> [Instructions to follow] Would you please set down the entries below exactly as shown?
BEGIN Records for processing
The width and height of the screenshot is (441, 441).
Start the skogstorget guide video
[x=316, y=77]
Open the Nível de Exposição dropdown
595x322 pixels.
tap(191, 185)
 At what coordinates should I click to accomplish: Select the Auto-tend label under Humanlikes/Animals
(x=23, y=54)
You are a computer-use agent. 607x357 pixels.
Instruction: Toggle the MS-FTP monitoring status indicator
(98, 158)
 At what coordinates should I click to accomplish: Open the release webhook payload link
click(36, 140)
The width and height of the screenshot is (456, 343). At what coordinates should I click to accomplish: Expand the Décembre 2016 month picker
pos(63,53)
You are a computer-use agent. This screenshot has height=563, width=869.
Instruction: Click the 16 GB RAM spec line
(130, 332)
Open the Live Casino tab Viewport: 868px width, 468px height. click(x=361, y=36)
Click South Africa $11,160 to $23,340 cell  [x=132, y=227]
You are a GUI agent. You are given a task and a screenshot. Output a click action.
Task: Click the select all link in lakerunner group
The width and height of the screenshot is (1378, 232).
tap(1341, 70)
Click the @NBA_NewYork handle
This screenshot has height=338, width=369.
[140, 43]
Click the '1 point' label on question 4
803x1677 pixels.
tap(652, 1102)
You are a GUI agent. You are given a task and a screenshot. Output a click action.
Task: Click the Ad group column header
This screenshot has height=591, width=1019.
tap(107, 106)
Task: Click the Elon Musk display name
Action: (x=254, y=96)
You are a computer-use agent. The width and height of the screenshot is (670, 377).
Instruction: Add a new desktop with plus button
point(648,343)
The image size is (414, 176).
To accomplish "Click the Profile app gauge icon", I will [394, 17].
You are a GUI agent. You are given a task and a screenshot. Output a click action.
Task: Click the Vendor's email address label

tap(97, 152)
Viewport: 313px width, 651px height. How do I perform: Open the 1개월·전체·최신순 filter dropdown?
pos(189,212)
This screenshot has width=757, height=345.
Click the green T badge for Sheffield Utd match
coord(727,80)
END Records for processing
> [Output for this exercise]
The width and height of the screenshot is (441, 441).
Start the skogstorget guide video
[x=316, y=77]
Open the Nível de Exposição dropdown
595x322 pixels.
tap(191, 185)
 At what coordinates should I click to accomplish: Select the Auto-tend label under Humanlikes/Animals
(x=23, y=54)
You are a computer-use agent. 607x357 pixels.
Instruction: Toggle the MS-FTP monitoring status indicator
(98, 158)
 At what coordinates should I click to accomplish: Open the release webhook payload link
click(36, 140)
The width and height of the screenshot is (456, 343). At what coordinates should I click to accomplish: Expand the Décembre 2016 month picker
pos(63,53)
You are a computer-use agent. This screenshot has height=563, width=869.
Instruction: Click the 16 GB RAM spec line
(130, 332)
Open the Live Casino tab Viewport: 868px width, 468px height. click(x=361, y=36)
Click South Africa $11,160 to $23,340 cell  [x=132, y=227]
You are a GUI agent. You are given a task and a screenshot. Output a click action.
Task: Click the select all link in lakerunner group
The width and height of the screenshot is (1378, 232).
tap(1341, 70)
Click the @NBA_NewYork handle
This screenshot has height=338, width=369.
[140, 43]
Click the '1 point' label on question 4
803x1677 pixels.
tap(652, 1102)
You are a GUI agent. You are given a task and a screenshot. Output a click action.
Task: Click the Ad group column header
This screenshot has height=591, width=1019.
tap(107, 106)
Task: Click the Elon Musk display name
Action: (x=254, y=96)
You are a computer-use agent. The width and height of the screenshot is (670, 377).
Instruction: Add a new desktop with plus button
point(648,343)
The image size is (414, 176).
To accomplish "Click the Profile app gauge icon", I will [394, 17].
You are a GUI agent. You are given a task and a screenshot. Output a click action.
Task: Click the Vendor's email address label

tap(97, 152)
Viewport: 313px width, 651px height. How do I perform: Open the 1개월·전체·최신순 filter dropdown?
pos(189,212)
This screenshot has width=757, height=345.
Click the green T badge for Sheffield Utd match
coord(727,80)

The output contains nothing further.